Stated task:
Reproduce each of the lines below word for word, omitting the pictures from your answer.

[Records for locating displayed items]
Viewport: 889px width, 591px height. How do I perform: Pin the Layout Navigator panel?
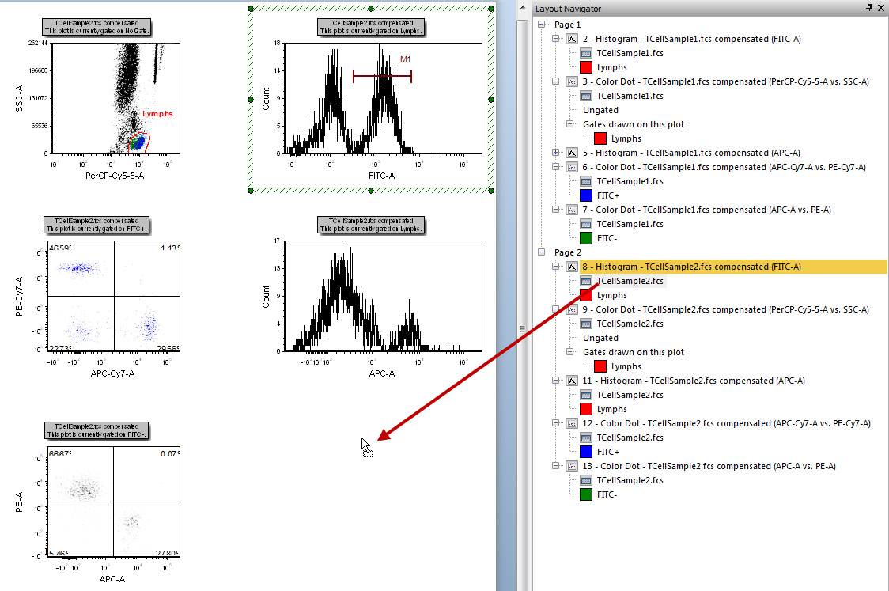pos(869,8)
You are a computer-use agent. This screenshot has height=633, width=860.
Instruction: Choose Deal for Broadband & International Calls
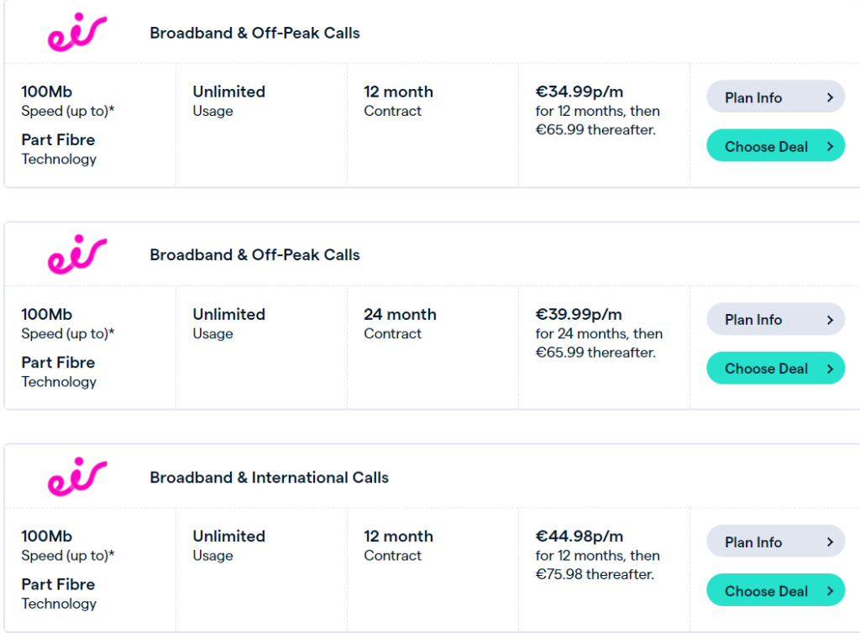[775, 590]
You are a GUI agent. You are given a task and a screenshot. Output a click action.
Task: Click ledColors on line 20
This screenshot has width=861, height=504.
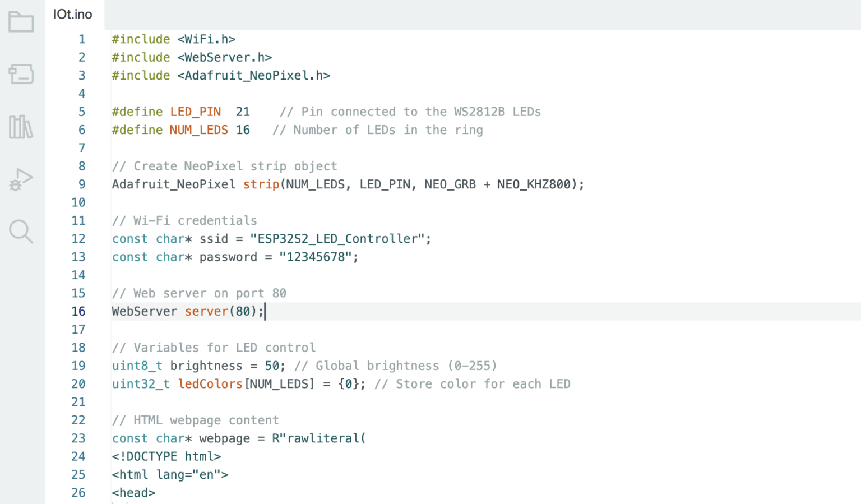pyautogui.click(x=210, y=384)
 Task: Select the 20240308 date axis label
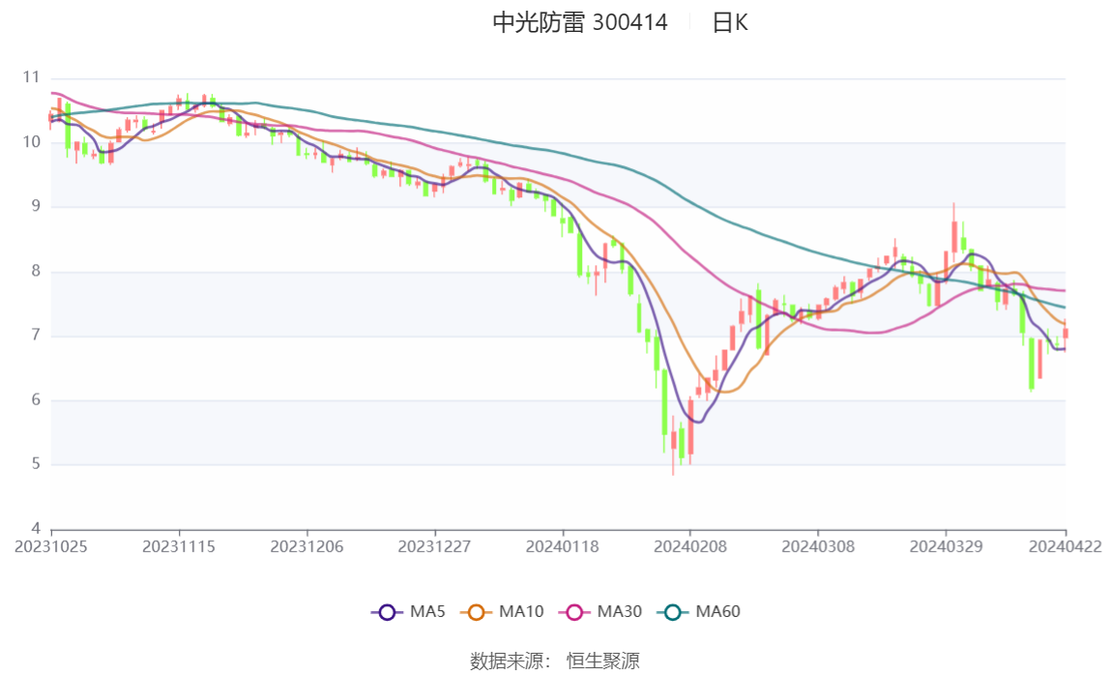818,546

Result of the exercise:
Viewport: 889px width, 591px height. How do I perform: Pin the Layout Navigator panel?
pos(869,8)
You are a computer-use agent. This screenshot has height=633, width=860.
Instruction: Choose Deal for Broadband & International Calls
[775, 590]
You are a GUI agent. You are given a task and a screenshot. Output a click action.
Task: Click ledColors on line 20
This screenshot has width=861, height=504.
pyautogui.click(x=210, y=384)
 Task: Select the 20240308 date axis label
818,546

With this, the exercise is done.